Ambiente

Milano Cortina: pasta e pizza, ai Villaggi trionfa il made in Italy – In breve

Pasta e pizza, tiramisù ma anche la
cucina tipica della Valtellina, con la bresaola e dell’Alto
Adige con i canederli. Gli atleti che gareggiano alle Olimpiadi
di Milano Cortina tra una gara e un allenamento compiono anche
un vero e proprio assaggio dell’Italia nei Villaggi dei Giochi e
negli 11 hotel di supporto a Bormio, Livigno e Anterselva.

   
L’area ristoro è disponibile 24 ore su 24, con fasce orarie
dedicate ai tre pasti principali.

   
Lo stile italiano è al centro dei menu: pasta e pizza
presidiano le stazioni dedicate ai carboidrati, affiancate da
salumi, formaggi, frutta e dessert. Accanto ai grandi classici,
trovano spazio anche piatti e prodotti legati ai territori
ospitanti – ad esempio, la bresaola in Valtellina e i canederli
in Alto Adige – per offrire agli atleti un autentico assaggio
d’Italia durante i Giochi.
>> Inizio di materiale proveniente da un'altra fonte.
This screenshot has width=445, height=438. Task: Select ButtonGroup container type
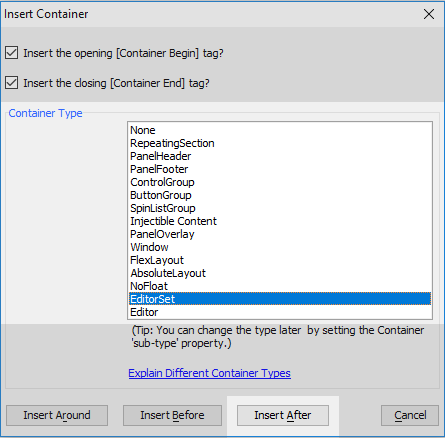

Ogni giorno, nel Villaggio Olimpico
di Milano vengono preparati fino a 4.500 pasti, quasi 4.000 nel
Villaggio Olimpico di Cortina e circa 2.300 nel Villaggio di
Predazzo, con una media di sei chef per ristorante in ciascun
Villaggio. Gli atleti possono scegliere tra diverse stazioni –
carboidrati, proteine, opzioni vegetariane, oltre a proposte di
cucina internazionale – con un’offerta che varia tra colazione,
pranzo e cena. Solo nel Villaggio Olimpico di Milano, le cucine
servono ogni giorno circa 3.000 uova e circa 450 chilogrammi di
pasta, nel segno del fabbisogno energetico da soddisfare ma
anche della tradizione gastronomica italiana.